Sem comparar com o masculino

Quando atletas, comissão técnica e dirigentes falam em aumento de salários e patrocínios, não estão esperando atingir o patamar do futebol masculino. Afinal, a diferença é enorme. Olhe o gráfico acima: o campeão brasileiro feminino de 2018 ganhou R$ 120 mil, enquanto seu par masculino vai embolsar R$ 18 milhões. A expectativa de melhora ocorre justamente porque a modalidade está vários estágios atrás. Lucas, o treinador do São Paulo, por exemplo, conta que não existem contratos longos ou multas rescisórias. O padrão são acordos de gaveta.

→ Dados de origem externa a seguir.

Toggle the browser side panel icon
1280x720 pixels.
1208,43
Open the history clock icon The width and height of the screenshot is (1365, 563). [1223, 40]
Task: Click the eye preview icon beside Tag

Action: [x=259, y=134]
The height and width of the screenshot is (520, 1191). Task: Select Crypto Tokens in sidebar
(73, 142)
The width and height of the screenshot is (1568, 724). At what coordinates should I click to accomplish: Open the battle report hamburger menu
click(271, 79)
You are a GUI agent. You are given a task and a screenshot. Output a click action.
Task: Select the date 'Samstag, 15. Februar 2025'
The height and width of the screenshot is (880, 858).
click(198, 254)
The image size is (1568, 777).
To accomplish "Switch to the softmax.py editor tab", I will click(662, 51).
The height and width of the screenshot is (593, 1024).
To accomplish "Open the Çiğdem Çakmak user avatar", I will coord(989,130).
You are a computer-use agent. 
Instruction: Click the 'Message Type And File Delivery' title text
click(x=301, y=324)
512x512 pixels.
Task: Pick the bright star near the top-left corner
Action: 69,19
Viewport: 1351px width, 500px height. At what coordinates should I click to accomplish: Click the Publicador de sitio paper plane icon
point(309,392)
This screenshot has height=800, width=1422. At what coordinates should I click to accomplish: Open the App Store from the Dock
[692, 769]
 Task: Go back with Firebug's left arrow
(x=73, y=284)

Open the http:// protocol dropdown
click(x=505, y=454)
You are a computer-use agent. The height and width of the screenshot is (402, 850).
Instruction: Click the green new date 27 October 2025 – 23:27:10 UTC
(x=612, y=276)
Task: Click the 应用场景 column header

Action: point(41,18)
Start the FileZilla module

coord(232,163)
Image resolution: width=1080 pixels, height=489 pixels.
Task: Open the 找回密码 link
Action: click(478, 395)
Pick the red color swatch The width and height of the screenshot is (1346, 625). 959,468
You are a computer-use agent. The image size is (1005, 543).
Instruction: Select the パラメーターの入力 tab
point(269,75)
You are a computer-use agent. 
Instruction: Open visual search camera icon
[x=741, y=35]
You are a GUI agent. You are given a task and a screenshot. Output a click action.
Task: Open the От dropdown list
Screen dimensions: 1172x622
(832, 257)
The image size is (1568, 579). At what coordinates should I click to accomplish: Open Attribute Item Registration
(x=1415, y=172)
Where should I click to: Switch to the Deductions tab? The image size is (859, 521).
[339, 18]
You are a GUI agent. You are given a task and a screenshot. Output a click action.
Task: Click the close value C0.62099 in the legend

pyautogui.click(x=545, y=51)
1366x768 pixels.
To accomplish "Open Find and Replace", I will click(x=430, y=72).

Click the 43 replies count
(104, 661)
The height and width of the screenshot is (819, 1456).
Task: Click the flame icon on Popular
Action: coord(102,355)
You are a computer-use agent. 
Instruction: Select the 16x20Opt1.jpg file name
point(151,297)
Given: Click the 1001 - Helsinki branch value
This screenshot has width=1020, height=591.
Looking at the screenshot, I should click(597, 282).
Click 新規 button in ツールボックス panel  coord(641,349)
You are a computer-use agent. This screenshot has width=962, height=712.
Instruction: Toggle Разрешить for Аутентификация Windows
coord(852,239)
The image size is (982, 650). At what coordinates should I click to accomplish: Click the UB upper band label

O site dos clubes é uma radiografia da atual condição do futebol feminino brasileiro. Corinthians e Rio Preto fizeram a final do Campeonato Brasileiro na sexta-feira que antecedeu o segundo turno da eleição. A página das duas equipes tem uma aba de futebol profissional e outra para o futebol feminino. É com este espírito que a maioria dos profissionais do futebol feminino vê a chegada dos times de camisa.

Outra questão é de onde vai sair o dinheiro. Teoricamente, a verba do futebol feminino vem do mesmo lugar que a do futebol masculino. O problema é que, nos últimos três anos, os clubes têm diminuído o investimento em categorias de base ou estrutura. O único gasto que vem aumentando é o de compra de atletas.

Mesmo assim, algumas equipes prometem levar a modalidade a sério. O São Paulo, por exemplo, fez uma peneira com 450 meninas há poucas semanas. Iniciativas assim darão visibilidade e, a partir deste passo, é possível sonhar com estádios cheios, patrocínios e transmissões na televisão.